→ **YOUR OBJECTIVE**: Convert the entries from the line containing "Click Collapse All" up to and including the line containing "Action: [133, 134]" into a numbered list, leaving out any blank lines.

→ **LISTED RECORDS**:
------------

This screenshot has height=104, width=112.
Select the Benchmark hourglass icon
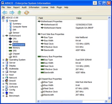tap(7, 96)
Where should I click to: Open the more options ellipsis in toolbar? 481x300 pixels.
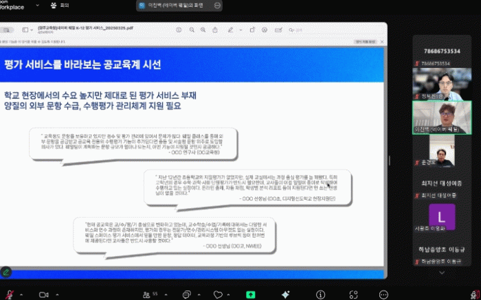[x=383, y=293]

------------

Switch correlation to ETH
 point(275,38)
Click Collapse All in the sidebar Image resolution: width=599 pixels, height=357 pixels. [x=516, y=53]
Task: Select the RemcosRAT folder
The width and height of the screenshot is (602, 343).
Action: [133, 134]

------------

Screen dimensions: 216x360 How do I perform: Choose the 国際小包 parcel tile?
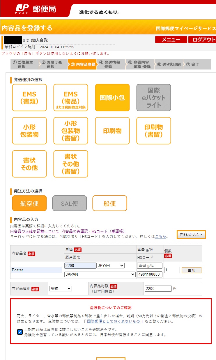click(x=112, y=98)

------------

→ **RESULT OF THIS TASK**:
1. Click Collapse All in the sidebar Image resolution: width=599 pixels, height=357 pixels. [x=516, y=53]
2. Task: Select the RemcosRAT folder
3. The width and height of the screenshot is (602, 343).
4. Action: [133, 134]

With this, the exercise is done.